● **Provided passage**:

[Start of section]

ENGAGE did not meet its primary goal, but data suggested the therapy benefitted those given the high, up to 10 mg/kg, dose in the trial.
According to Carrillo, these results indicate that the medication would give patients more time in early stages of the disease, before progressing to more substantial dementia.
In an interview, Carrillo said that Aduhelm might enable patients “to do more with their families, to have more quality time with their families at a stage where they can still maintain their independence.”
Based on the new and favorable analysis, in conjunction with the positive results from earlier trials, Biogen and Eisai sought regulatory approval of Aduhelm in the U.S. The FDA put the therapy under priority review in August 2020, which was extended into June after Biogen submitted additional analyses.
Prior to that extension, an FDA advisory committee voted that the available clinical data did not support Aduhelm as an effective Alzheimer’s treatment. Notably, the advisory committee did not consider the possibility of accelerated approval.
Some experts also favored a new Phase 3 trial, testing the treatment at high dose prior to an approval decision.
“Based on our review of data presented publicly in December 2019,” neurologists with the Mayo Clinic and Stanford University wrote in a policy forum paper published in November 2020, “we do not agree with Biogen’s claim for efficacy. … Aducanumab’s efficacy as a treatment for the cognitive dysfunction in Alzheimer’s disease cannot be proven by clinical trials with divergent outcomes.”

[End of section]

● **Data excerpts**:

[Start of section]

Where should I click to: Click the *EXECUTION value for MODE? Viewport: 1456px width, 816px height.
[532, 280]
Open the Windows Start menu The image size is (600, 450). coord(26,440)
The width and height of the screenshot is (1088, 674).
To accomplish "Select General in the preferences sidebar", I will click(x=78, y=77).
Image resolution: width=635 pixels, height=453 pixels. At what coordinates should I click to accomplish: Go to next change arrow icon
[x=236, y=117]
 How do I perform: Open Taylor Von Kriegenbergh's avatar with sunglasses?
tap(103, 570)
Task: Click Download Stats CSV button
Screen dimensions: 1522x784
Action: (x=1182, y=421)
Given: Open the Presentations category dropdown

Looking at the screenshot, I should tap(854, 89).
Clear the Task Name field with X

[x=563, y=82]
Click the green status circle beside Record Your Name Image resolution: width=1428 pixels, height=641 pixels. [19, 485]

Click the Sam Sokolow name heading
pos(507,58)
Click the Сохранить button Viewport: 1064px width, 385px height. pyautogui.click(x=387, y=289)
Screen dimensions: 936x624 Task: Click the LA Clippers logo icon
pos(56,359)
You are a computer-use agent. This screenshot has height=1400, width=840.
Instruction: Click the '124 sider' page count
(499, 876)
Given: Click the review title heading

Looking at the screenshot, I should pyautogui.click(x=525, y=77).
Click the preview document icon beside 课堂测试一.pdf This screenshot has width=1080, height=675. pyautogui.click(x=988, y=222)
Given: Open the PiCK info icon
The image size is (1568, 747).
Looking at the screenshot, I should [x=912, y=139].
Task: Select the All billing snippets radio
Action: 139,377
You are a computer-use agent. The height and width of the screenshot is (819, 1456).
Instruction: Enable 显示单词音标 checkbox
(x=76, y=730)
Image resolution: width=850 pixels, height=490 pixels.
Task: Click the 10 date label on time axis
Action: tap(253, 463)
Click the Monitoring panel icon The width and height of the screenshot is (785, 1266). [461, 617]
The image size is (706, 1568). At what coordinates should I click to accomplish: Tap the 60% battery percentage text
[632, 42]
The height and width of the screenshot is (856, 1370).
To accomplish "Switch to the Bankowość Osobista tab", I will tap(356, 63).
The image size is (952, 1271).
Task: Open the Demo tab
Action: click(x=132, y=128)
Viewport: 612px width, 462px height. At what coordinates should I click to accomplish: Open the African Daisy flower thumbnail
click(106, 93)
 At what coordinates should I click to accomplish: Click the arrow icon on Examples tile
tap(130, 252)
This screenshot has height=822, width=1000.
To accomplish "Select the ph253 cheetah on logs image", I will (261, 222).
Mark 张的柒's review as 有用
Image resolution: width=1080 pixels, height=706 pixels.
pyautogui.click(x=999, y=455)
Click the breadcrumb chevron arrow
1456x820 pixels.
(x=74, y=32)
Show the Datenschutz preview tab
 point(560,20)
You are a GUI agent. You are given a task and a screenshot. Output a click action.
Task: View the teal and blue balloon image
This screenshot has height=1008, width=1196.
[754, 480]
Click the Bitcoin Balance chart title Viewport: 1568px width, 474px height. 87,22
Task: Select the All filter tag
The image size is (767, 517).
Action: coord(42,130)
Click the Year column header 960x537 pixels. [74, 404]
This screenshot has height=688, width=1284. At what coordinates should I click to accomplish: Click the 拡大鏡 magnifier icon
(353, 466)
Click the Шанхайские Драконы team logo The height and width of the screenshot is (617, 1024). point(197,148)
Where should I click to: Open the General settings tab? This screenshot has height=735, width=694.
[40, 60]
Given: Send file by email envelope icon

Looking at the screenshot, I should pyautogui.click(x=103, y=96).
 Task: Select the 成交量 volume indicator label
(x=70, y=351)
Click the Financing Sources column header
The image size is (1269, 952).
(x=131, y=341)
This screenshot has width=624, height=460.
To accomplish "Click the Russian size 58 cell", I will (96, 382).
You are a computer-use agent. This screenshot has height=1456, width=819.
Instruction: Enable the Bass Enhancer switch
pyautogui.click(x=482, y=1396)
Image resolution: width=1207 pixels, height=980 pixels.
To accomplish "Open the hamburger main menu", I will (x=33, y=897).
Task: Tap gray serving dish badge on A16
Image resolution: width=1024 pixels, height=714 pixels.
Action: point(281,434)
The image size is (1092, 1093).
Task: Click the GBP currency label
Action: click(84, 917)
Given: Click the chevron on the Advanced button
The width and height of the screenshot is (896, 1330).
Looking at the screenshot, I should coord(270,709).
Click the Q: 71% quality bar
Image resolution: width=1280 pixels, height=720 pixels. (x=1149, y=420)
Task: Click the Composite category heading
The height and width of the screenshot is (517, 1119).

[End of section]

● **Aim of the task**:
Transcribe the stretch of the Aduhelm passage above from "Prior to that" through "of accelerated approval.".

● **Solution for this exercise**:
Prior to that extension, an FDA advisory committee voted that the available clinical data did not support Aduhelm as an effective Alzheimer’s treatment. Notably, the advisory committee did not consider the possibility of accelerated approval.